I told myself first, I think, I needed the lions. I had never seen them like that, released by the snowstorm on the city from their role of impassive inanimation to something comical, grinning guardians in borrowed pelt. I vaguely recalled stories of Rome under civil war, an emperor dead or to die, the beasts from his menagerie released, prowling in a storm, attacking, with one, perhaps, of the conspirators mauled. It was not without a slight sense of guilt, unconvinced by my own story about warmth, slightly dazed at doing it without apparent control, having gravitated there, apparently, under the cover for pretext of the snow, that I pushed on past the novel species to the hall, stamped the snow off, looked bemusedly around me, and headed on, slightly desperate and, though resigned, unaware of what lay ahead.

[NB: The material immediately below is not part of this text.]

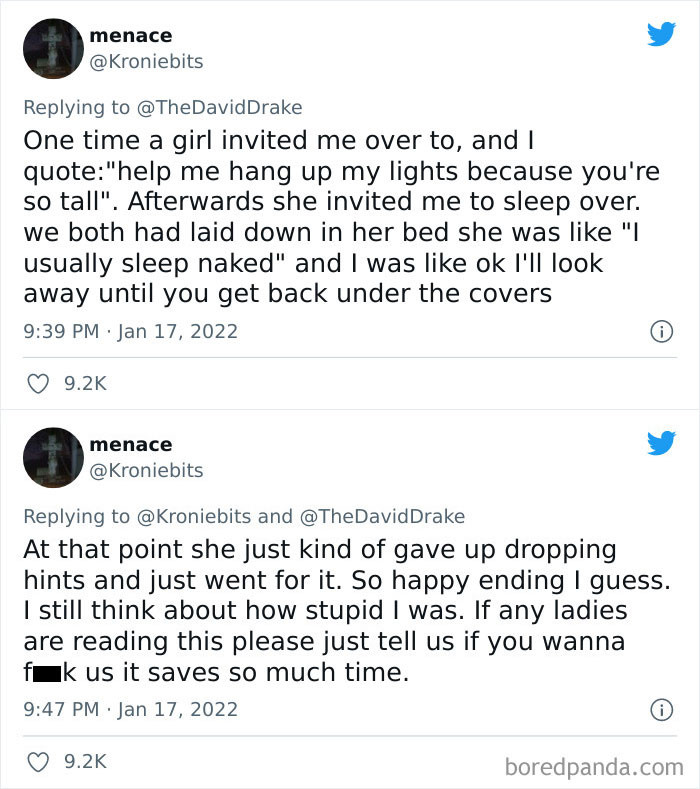Viewport: 700px width, 789px height.
Task: Open the @Kroniebits handle under the second tweet's name
Action: point(146,471)
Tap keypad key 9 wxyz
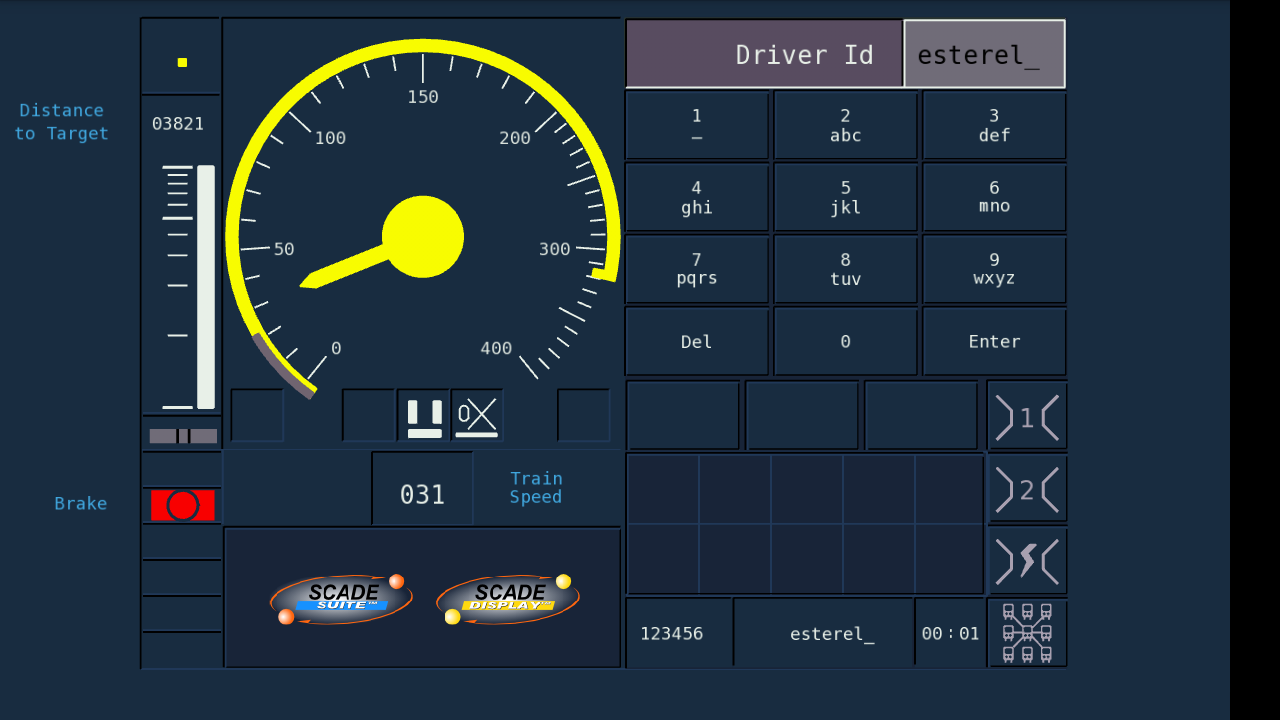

Interestingly, the comportment of the tourists was hardly less unusual than my own. They, too, appeared barely more sure what they were doing there than I. Many rooms were closed, guards having been unable to come into tow. Through those that were open, visitors passed mostly without interest in the exhibits, apparently unable to engage. The strange dark, I realised, from outside, had somehow not ceased now we were inside, but increased. Indeed, the further I had drifted in from the outside, the more the disorienting quality of the light had followed, and the more still it had become, a dark more enshrouding, inearthing, indeed entombing than I had thought on my walk. I looked up automatically in confusion. Above us were indeed snaking trails in thick slices of deep grey-blue plunging the place into its brooding mood, perhaps the source, then, I reasoned in the flagrant paradox of confusion, of the earlier disorientation.

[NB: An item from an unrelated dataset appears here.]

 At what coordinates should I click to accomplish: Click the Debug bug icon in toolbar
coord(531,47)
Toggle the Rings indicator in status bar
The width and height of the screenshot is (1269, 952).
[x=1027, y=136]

Following round the ellipsis, with my phone out in front of me and above, and looking with it forward and up, I came to the stairs winding up to the West of the old library, past the capitals of the old portico on which they had always bestowed slightly confusingly the quality of the ruin buried, since it was a working museum, alive. 

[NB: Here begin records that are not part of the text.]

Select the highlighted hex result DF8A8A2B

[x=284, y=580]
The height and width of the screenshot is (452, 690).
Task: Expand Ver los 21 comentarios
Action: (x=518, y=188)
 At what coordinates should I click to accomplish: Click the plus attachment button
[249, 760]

It was only at that point that I knew what I had come for, what had got me out of bed, but which had left me in fact still dazed until that point, as though still not having come out from under the covers, what it was that I had sensed had happened to the city and certainly needed, I felt vindicated to discover, to be recorded. 

I may no longer visit the museums or their exhibitions, but that has never stopped me reading up a bit on what is going on, and I knew, for instance, that in this one, up those stairs at that moment was the nineteenth-century northern painter John Martin's attack on the southern capital whose lure even he failed to avoid. Lightening tore down, as I recalled it, on the Babylon he condemned it for, as a confused Nebukadnezzar finally learnt the truth of the writing on the wall, and despairing citizens fled too late the ruin they had brought on themselves. And here they were, approaching inexorably not so much in spite as because of the writing, white on blue on the wall as it tottered, crumbling so silently from the sky about their ears. I must not, I perceived, accompany them. To mount the stairs would be to shatter not the city, nor so much the illusion as the possibility of realising it, the truth that it held there, and which would be melted by the following day. I turned on my heels and nearly ran through the remaining court, the lobby, onto the steps, refusing to look behind me or listen to the crash that I hardly dared hope hear. With Babylon, under the right circumstances, that near, perhaps there will after all never be work for me on a dig again.